The Cold War might be over and Communism, arch-enemy of the USA, might have been consigned to history but that does not mean that Washington's intelligence gathering agencies have become extinct.

In fact, in today's dangerous and uncertain world they are very much still in business. The Central Intelligence Agency (CIA) remains a major player in influencing government policy and its director is very much at home in Washington's corridors of power.

Some things, of course, are different but the importance placed on the gathering of accurate intelligence and countering threats is as crucial today as it was in the days of the Iron Curtain and the Berlin Wall. Today's spooks are equipped with a dazzling array of modern gizmos, everywhere the computer is the queen of the intelligence battlefield, pilotless drones can gather real-time intelligence and no conversation can remain secret for long.

The global war on terror has changed everything too. Much more is known about the dynamics of Islamic fundamentalism and while enemy cells are difficult to infiltrate it can be done even though it is expensive and time-consuming. Above all, in the most difficult and dangerous arenas, cyber warfare is an important key to breaching the opposition's defences. For example, in the Middle East today, for every jihadist gunman ready to embrace eternity there is an army of computer geeks whose expertise can be equally deadly.

Control the internet and you have access to a global communications system which can influence minds and change them. The same environment provides secure communications, anonymity and the capacity to instil fear in others - all vital ingredients in the world of espionage. And yet in the midst of this hall of mirrors which passes for a battlefield some things never change. The chief one is known by the spooks as "humint" - human intelligence. That is why the US National Intelligence Agency (NSA) places so much importance on maintaining its army of intelligence gathering operatives and that helps to explain the angst felt when that security is breached or when an agent goes rogue.
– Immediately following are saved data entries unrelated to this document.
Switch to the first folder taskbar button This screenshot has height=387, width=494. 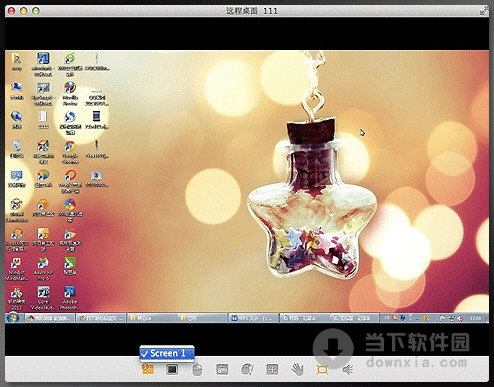[152, 318]
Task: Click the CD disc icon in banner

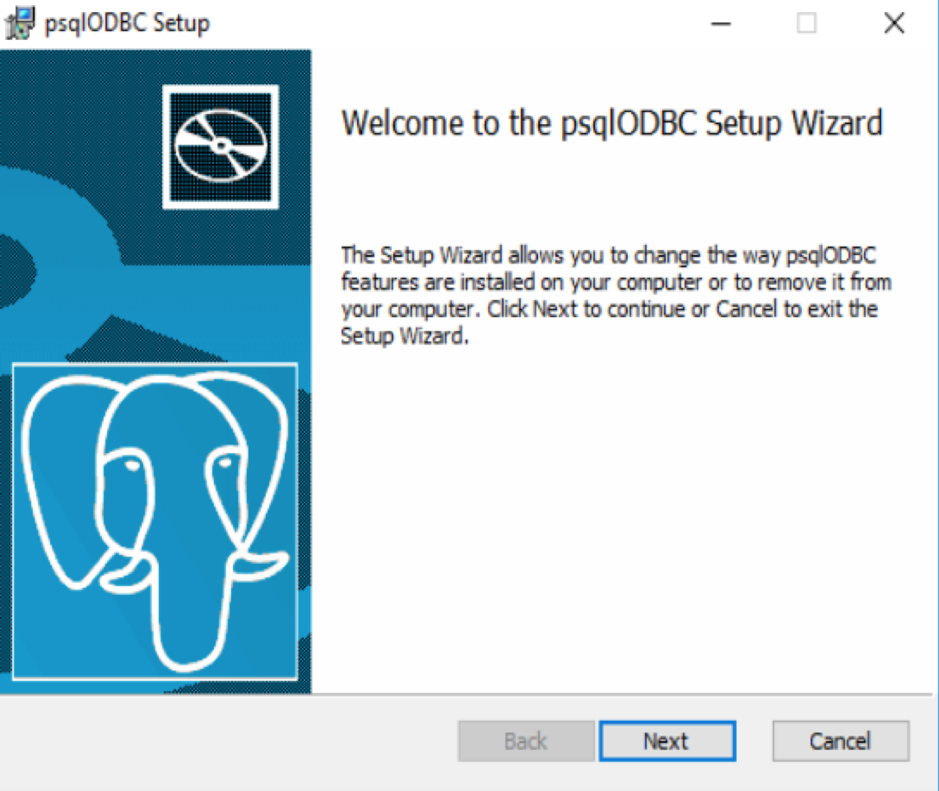Action: 220,147
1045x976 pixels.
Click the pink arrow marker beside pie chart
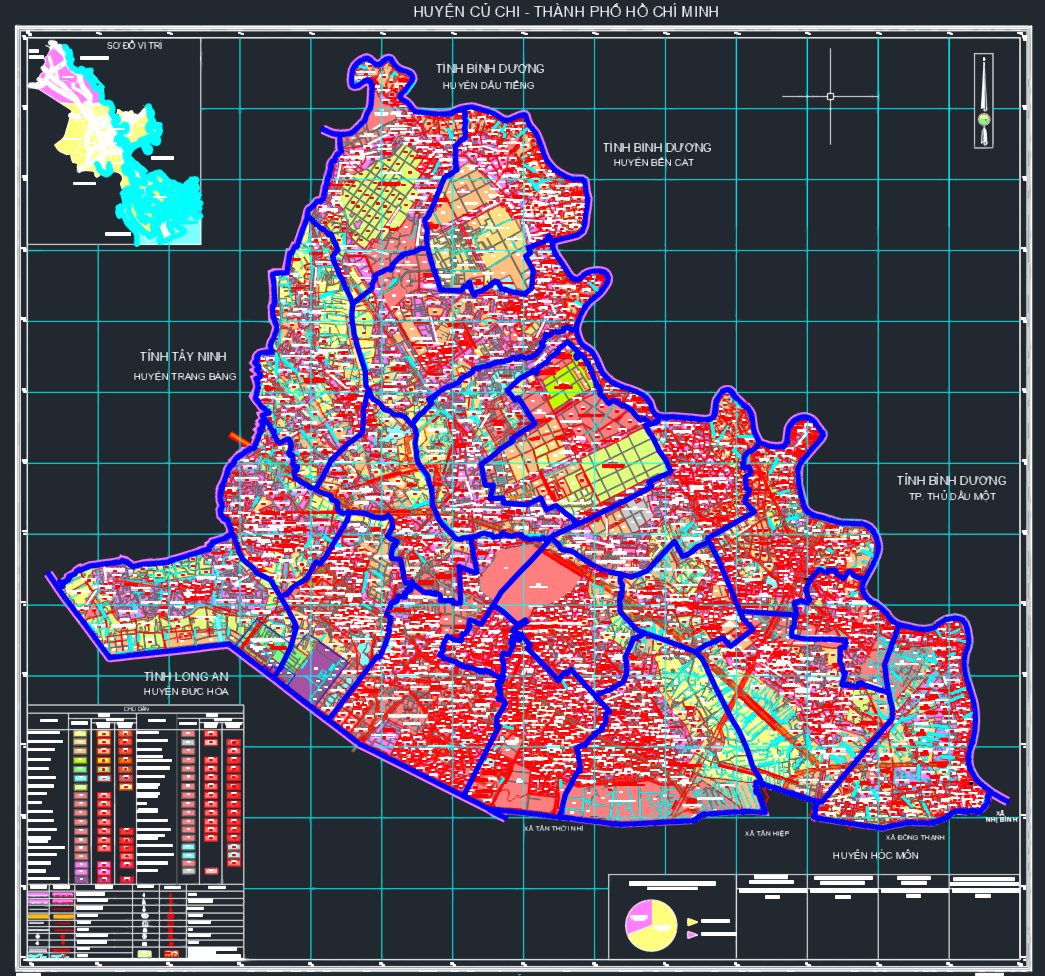click(x=692, y=935)
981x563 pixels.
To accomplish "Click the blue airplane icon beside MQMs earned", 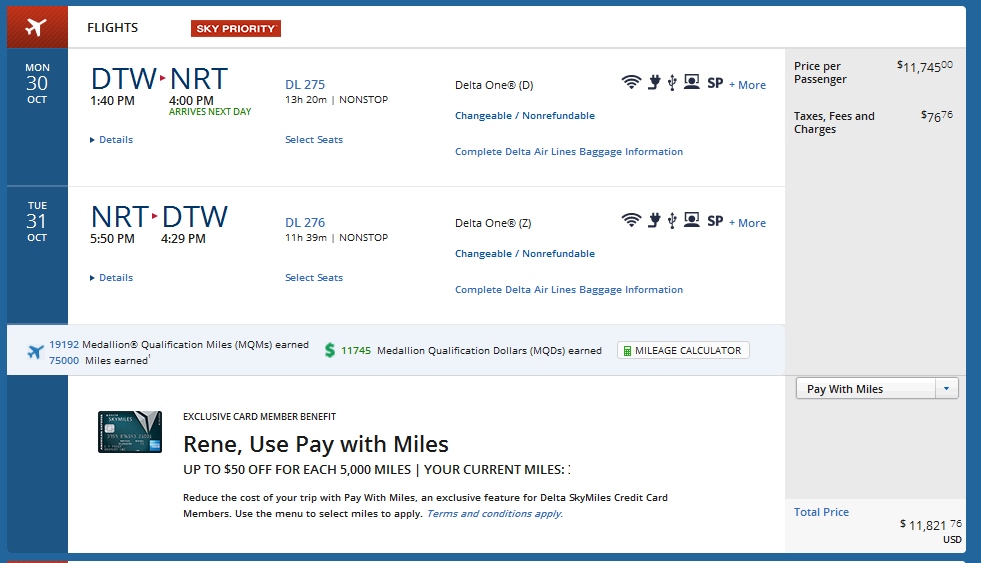I will (x=36, y=351).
That happened last year when one of its agents, Edward Snowden, had a brainstorm or an attack of conscience and decided to reveal the extent of NSA's activities to the world. Some of the information was deeply disturbing as no one knew what this secretive organisation got up to inside its headquarters in Maryland. According to Snowden's leaked documents, the NSA intercepts the communications of more than a billion people and tracks the movement of hundreds of millions of people using their mobile phones and listening in to their conversations. Many of these individuals turned out to be world leaders of countries which are US allies.

Snowden's revelations showed that the NSA created or maintained security vulnerabilities in most software which meant that users of the internet were vulnerable to cyber attacks. Within the USA the agency carried out large-scale surveillance of US citizens.

Snowden's evidence was deeply concerting and caused outrage across the world. By way of response senior figures in the agency pointed out that the NSA's phone and internet intercepts had been instrumental in preventing 54 terrorist "events", including 13 in the US, and in all but one of these cases had provided the initial tip to allow arrests to be carried out.